I was sorry to hear of the death of Derrick Sherwin today. He was script editor during the latter part of the Patrick Troughton era, before becoming producer of Doctor Who for a short period. His passing leaves only one of the "Classic Era" series producers still with us - Philip Hinchcliffe.
He started off as an actor, with small roles in film and TV throughout the 1950's and early '60's. His Equity Card allowed him to take on the small role of the commissionaire in the UNIT car park in Spearhead From Space, after the extra hired proved unsuitable, and I'm sure he is one of the comatose victims of the Cyber-Hypnotic signal in The Invasion.
He was always a joy to listen to or watch on the DVD commentaries and documentaries for the stories he was involved with, as he was always pretty forthright in his views and told it like it was.
He joined the programme as script editor on The Dominators, at a time when the show was in a state of crisis. Troughton was very unhappy with the scripts, and with the working conditions in general. Sherwin did not like the Lincoln / Haisman story, and he had the final two episodes rewritten to become one, greatly upsetting the writers and potentially having them block the story being broadcast all together. With the series now an episode short, Sherwin stepped in and wrote the first part of The Mind Robber - an episode which is widely regarded as one of the best of the era.
It was Sherwin who decided to restructure the programme to make it more Earthbound, building on the Doctor's relationship with the military as seen in The Web of Fear. He wrote The Invasion, from some ideas put forward by Kit Pedler, and so introduced the United Nations Intelligence Taskforce - promoting Colonel Lethbridge-Stewart from the Yeti story to Brigadier. The plan was that stories set on contemporary (or near future) Earth would be cheaper but this did not quite pan out - The Invasion ending up quite an expensive story to produce. He is on record as saying that "jellies in outer space" did not really interest him, and he didn't think the viewers were that keen either.
The final year for Troughton saw a number of scripts go down, sometimes very late in the day. Things weren't helped by Frazer Hines' changing his mind about when he was going to leave the programme. Sherwin's assistant, Terrance Dicks, was nurturing a story by Robert Holmes which had been rejected by another series, and this became The Krotons. Dicks was then asked to do some serious rewrites to The Seeds of Death, with Sherwin becoming producer in all but name. This was the last story of the B&W era to feature alien creatures, partly due to cost. A planned story about a planet dominated by women was mercifully dropped, and Robert Holmes stepped into the breach with his space western The Space Pirates. Sherwin then officially became the producer. With no scripts left in the pile, and 10 episodes left to fill, he commissioned Dicks to write the massive The War Games to see out the incumbent Doctor and the B&W phase of the show. Dicks turned to his old friend and mentor (and one-time landlord) Malcolm Hulke to co-write.
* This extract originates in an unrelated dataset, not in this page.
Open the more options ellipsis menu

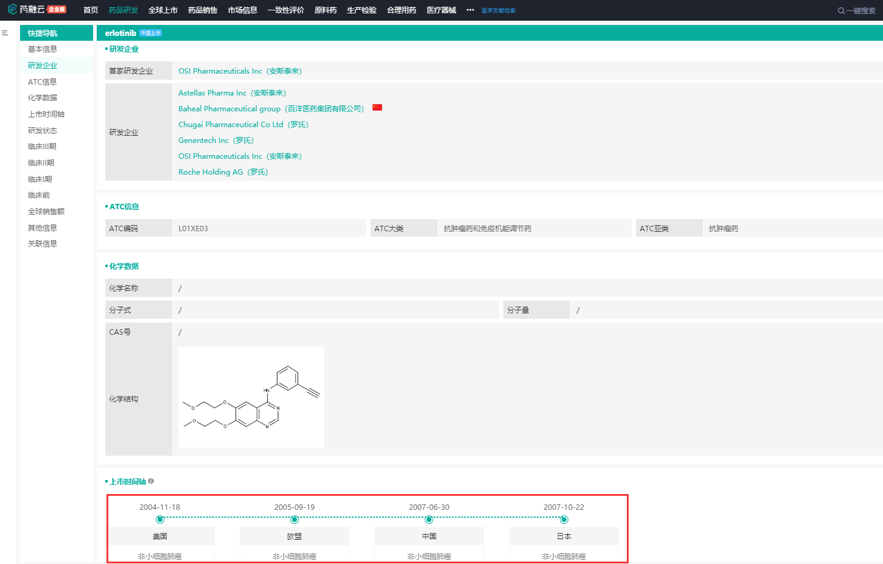470,10
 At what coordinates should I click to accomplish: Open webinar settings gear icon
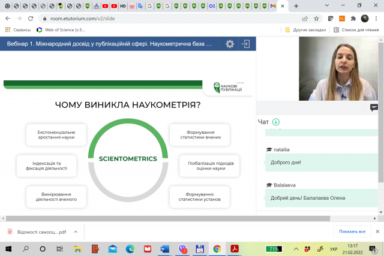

As well as creating UNIT, Sherwin was responsible for the creation of the Time Lords, and the whole backstory for the Doctor which underpins the series to this day.
With the series under threat, Sherwin was also working on replacement ideas, including one revolving around an RAF base in the Far East. Once it was known that the series would continue into colour, Sherwin took the decision to have the Doctor exiled to Earth and working alongside UNIT full time. He cast Jon Pertwee as the Third Doctor. Pertwee was unhappy to learn, on his first day in the job, that the man who had given him the role was leaving. Before he went, Sherwin saved Spearhead From Space when it was threatened by a strike - making it entirely on film and on location. Had he been allowed to make the entire series in this way, he may have fought to stay on the show, but he was reassigned to help the struggling Paul Temple series, and his replacement was Barry Letts.
As it was, Sherwin only ever produced two Doctor Who stories, but they were key ones, and his role as script editor was a significant one for the history of the programme.
Unafraid to be controversial, he became quite bitter towards the series in recent years, complaining about a lack of recognition for his contributions in his final DWM interview. I think he had a point.